## start Document

An Introduction to AI at LinkedIn

Deepak Agarwal

Chief AI Officer @ LinkedIn

October 9, 2018

Editor’s note: The use of AI in LinkedIn products has been the subject of multiple press articles and research papers (some highlighted on this blog). With the release of a new LinkedIn Learning course about AI at LinkedIn, we asked our Head of AI, Deepak Agarwal, for a brief overview of what AI is and how it works, geared towards people who are interested in this growing field. In this post, we discuss AI as a broad topic and look at a few ways that it influences product design at LinkedIn.

Back in 2005, I was working in my first job at AT&T Bell Labs. The telecommunications industry was struggling due to price wars and increased competition from wireless carriers. I was left wondering what I should do as I watched colleague after colleague slowly leave to find other positions in the booming consumer internet industry spearheaded by players like Google and Yahoo!.

Although LinkedIn existed at the time, I didn’t know about it. So what did I do? I reached out to my network, talked to my previous boss, and then participated in one job interview after another, until I finally ended up at Yahoo! Research later that year. This was the beginning of my career in the tech industry.

I share this anecdote because in many ways, it echoes the story of many LinkedIn members: I reached out to my network and found opportunity. At LinkedIn, enabling this kind of economic mobility at scale is our job—we want to connect every member of the professional workforce in the world to opportunity. To help tackle this mammoth task, we use artificial intelligence (AI) to assist with everything from finding our members the right job openings to surfacing better candidates for our customers. With AI, we’re able to efficiently sort through the massive amount of data we have—job postings, people you may want to connect with, feed content, and more—and align recommendations with members’ interests.

We’ve been incorporating AI into our products and services for years, and we’ve also written previously on our blog about several specific applications of AI at LinkedIn. In this post, I’d like to take a step back and reflect more broadly on how we use AI to improve our members’ and customers’ experiences. As AI has continued to advance, it has become omnipresent at LinkedIn, rather than being siloed into only one or two applications. Taking a broader view of how we use AI at LinkedIn helps to illustrate and explain how it is now woven into the fabric of everything that we do.

## end Document

## What to do
1) For each statement, answer yes or no according to the LinkedIn AI post, and quote the words from the post that settle it: (a) The author's first job was at Yahoo! Research. (b) The author knew about LinkedIn in 2005. (c) The author ended up at Yahoo! Research in the same year as the job search.
2) According to the LinkedIn AI post, why does the author tell the story of the 2005 job search? Answer in one to three sentences.
3) Write out a passage from the LinkedIn AI post word for word: begin at the words "Although LinkedIn existed" and stop after "the tech industry.".
The entries that follow are not needed for any of the work here.

## start Data shown

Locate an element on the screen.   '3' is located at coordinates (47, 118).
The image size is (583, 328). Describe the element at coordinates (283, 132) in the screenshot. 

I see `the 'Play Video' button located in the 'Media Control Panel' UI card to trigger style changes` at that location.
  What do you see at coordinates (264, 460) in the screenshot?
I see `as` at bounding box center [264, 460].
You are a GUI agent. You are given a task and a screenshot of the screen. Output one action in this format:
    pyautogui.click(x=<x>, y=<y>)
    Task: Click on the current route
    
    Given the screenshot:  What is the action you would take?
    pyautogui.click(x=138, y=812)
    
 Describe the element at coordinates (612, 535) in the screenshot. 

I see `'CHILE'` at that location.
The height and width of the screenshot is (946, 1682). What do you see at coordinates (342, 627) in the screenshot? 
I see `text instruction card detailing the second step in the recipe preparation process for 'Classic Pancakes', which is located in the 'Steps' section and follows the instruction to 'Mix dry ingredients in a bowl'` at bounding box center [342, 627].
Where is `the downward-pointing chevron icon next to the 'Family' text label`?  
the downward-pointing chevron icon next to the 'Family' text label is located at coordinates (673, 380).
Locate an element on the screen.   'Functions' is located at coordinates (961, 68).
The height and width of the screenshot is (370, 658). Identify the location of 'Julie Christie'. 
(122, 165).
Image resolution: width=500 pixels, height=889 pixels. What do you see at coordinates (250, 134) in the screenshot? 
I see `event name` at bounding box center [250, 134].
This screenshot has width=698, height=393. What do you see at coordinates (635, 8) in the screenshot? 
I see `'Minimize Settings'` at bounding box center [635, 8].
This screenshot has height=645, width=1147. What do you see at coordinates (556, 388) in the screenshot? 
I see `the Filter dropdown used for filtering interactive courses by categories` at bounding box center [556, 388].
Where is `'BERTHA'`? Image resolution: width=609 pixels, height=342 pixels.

## end Data shown

## The replies
1)
(a) No: "I was working in my first job at AT&T Bell Labs."
(b) No: "Although LinkedIn existed at the time, I didn’t know about it."
(c) Yes: "until I finally ended up at Yahoo! Research later that year."

2) The author shares it because it echoes the story of many LinkedIn members. Like them, the author reached out to a network and found opportunity.

3)
Although LinkedIn existed at the time, I didn’t know about it. So what did I do? I reached out to my network, talked to my previous boss, and then participated in one job interview after another, until I finally ended up at Yahoo! Research later that year. This was the beginning of my career in the tech industry.